DEL OBISPO STREET BRIDGE WIDENING: In the past week, the contractor compacted the base adjacent to the reconstructed existing bridge overhang tie-in points. Workers placed asphalt for the bike trail, County Flood Control access road, and areas along Paseo Adelanto north and south of Del Obispo Street. They started constructing the forms for the concrete barrier rail on the south side of the bridge. The contractor also removed support and forms under the bridge from the previous week’s reconstruction of the existing bridge north overhang. They also constructed the hangers and conduits for the AT&T utility line under the existing bridge north overhang.

Work will continue on the south side of the bridge, affecting only the new bike lane and existing sidewalk. The project is scheduled for completion by the end of October.

I-5/CAMINO CAPISTRANO INTERCHANGE PROJECT: The project construction began in July 2010, and is scheduled for completion by the end of February 2013. The contractor has been working on the freeway bridge over San Juan Creek Road, requiring some night closures of the street.

Phase 1 of the construction is expected to be completed in September, which will open up traffic lanes on the east side of Camino Capistrano south of the I-5 ramps and remove the barricades on San Juan Creek Road. Phase 2 will shift construction to the west side of Camino Capistrano to construct an additional southbound lane south of the ramps.

For more information, contact the Caltrans project manager, David Richardson, at (949) 724-2341.

ORTEGA HIGHWAY REHABILITATION: Work has been completed from I-5 southbound ramps to the east city limit. Work is currently occurring east of Antonio Parkway. Flaggers are being used and delays of 15-30 minutes should be expected during the night time work hours east of Antonio Parkway. The project is expected to be completed by late October.

GOT WATER (LEAKS)?: Perhaps you suspect a water leak? Our customer field representative will respond to your high-use inquiry and check for a leak. If indeed a leak is detected, and you have it repaired, please save the receipt. Call the one-stop shop customer service line at (949) 493-1515 to see if there is an adjustment that can be applied once the leak is repaired.

EMERGENCY TRAINING: On Sept. 5, the first of seven sessions of the Community Emergency Response Team (CERT) program was held for 26 residents and members of the business community. Over the next seven weeks, training topics will prepare the group for an understanding of the potential disasters in our area: fire suppression, medical operations, light search and rescue; and culminate with a simulated earthquake drill. CERT is an opportunity for residents and members of the business community to learn basic skills to save lives and protect property in the aftermath of a major disaster, when emergency services are not immediately available. The city offers this free training every six months. The next CERT program begins Feb. 4, 2013. 

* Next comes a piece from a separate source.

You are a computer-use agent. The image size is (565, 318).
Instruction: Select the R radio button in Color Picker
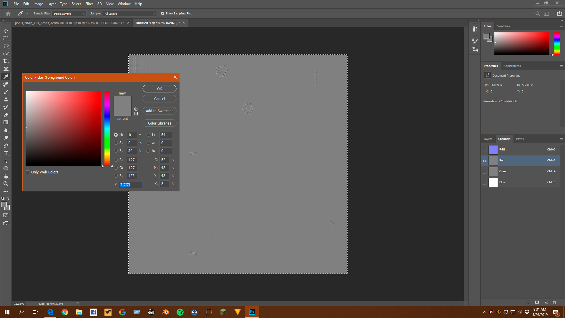(x=116, y=160)
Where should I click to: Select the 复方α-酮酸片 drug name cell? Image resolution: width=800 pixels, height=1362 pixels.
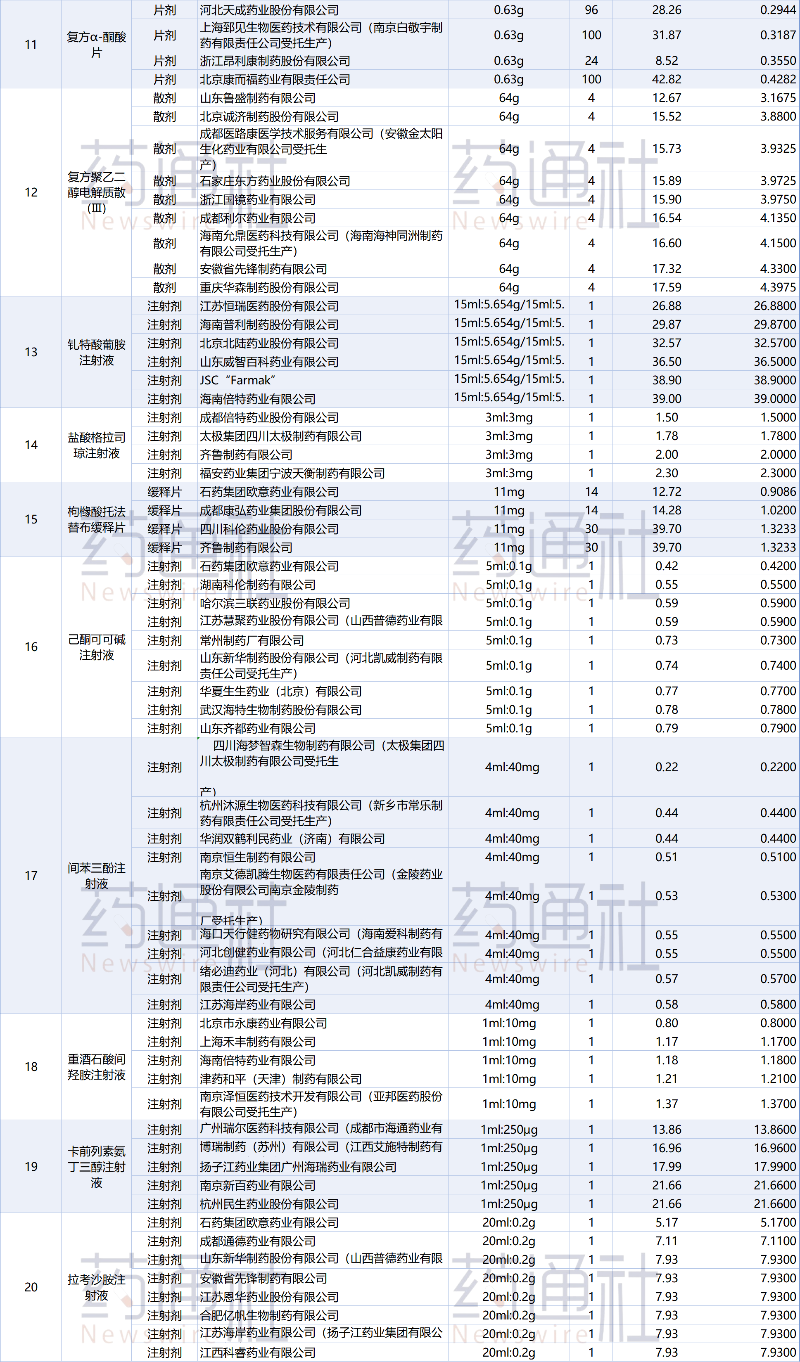point(96,45)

WANNA GET PAID TO REMOVE YOUR LAWN?: The very popular turf (lawn) replacement incentive has about $100,000 in funding still available. Residential, commercial and HOA customers can receive $1per square foot for removing lawns and replacing them with low-water-using plants. Both pre- and post-inspections are required. Customers are encouraged to apply online as soon as possible. Funding is provided through Metropolitan Water District and a state grant. Qualifying customers will receive a notice to proceed, valid for 60 days. Fall is planting time in Southern California, so this is the best possible time to design gardens to save water next year and beyond. Local nurseries are wonderful resources for planting suggestions.

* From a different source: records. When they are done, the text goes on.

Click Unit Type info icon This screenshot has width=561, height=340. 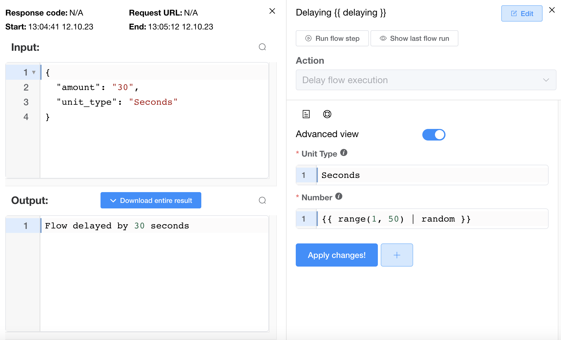(344, 153)
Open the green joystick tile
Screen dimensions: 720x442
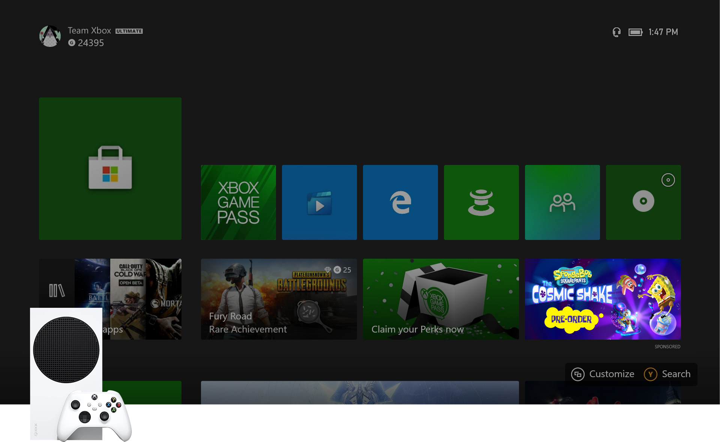(481, 202)

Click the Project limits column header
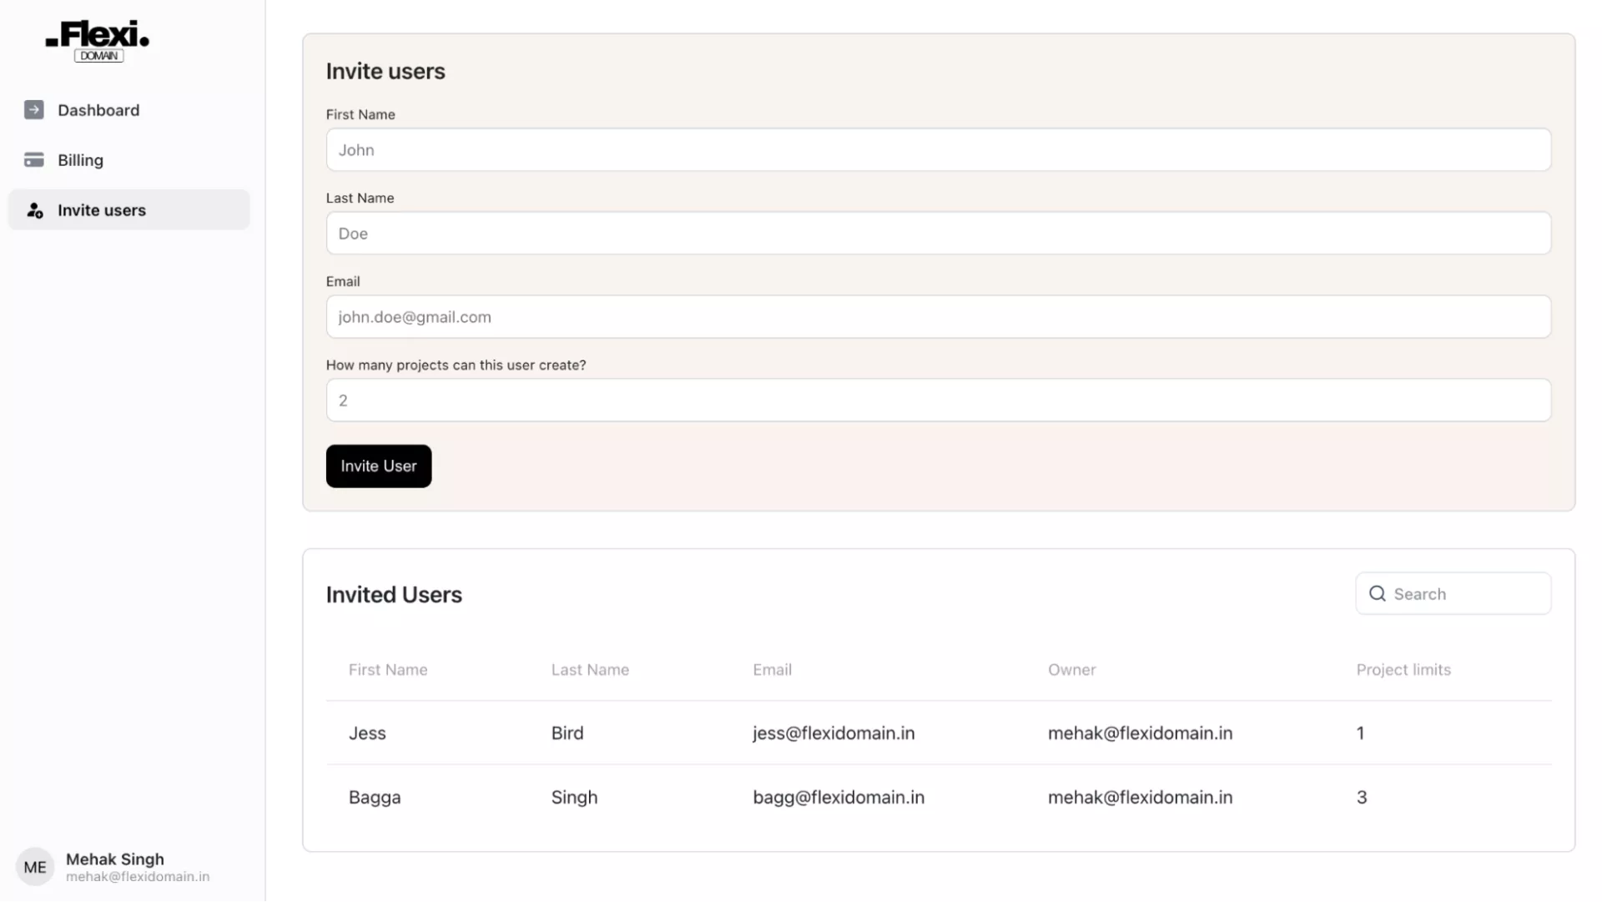point(1403,670)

For details of other regional rebates available to residential and commercial customers, visit Be Water Wise, and click on the “rebates” link. Qualifying devices include SmarTimers, sprinkler nozzles, and clothes washers. Be sure to read all of the information on these sites for terms and conditions.

FASHIONABLE SENIORS: “Lifestyle Casuals” will host a fashion show for seniors on Oct. 9, at the Community Center. The time of the fashion show will be determined soon. Admission to the fashion show will be free and will include several Senior Club members modeling.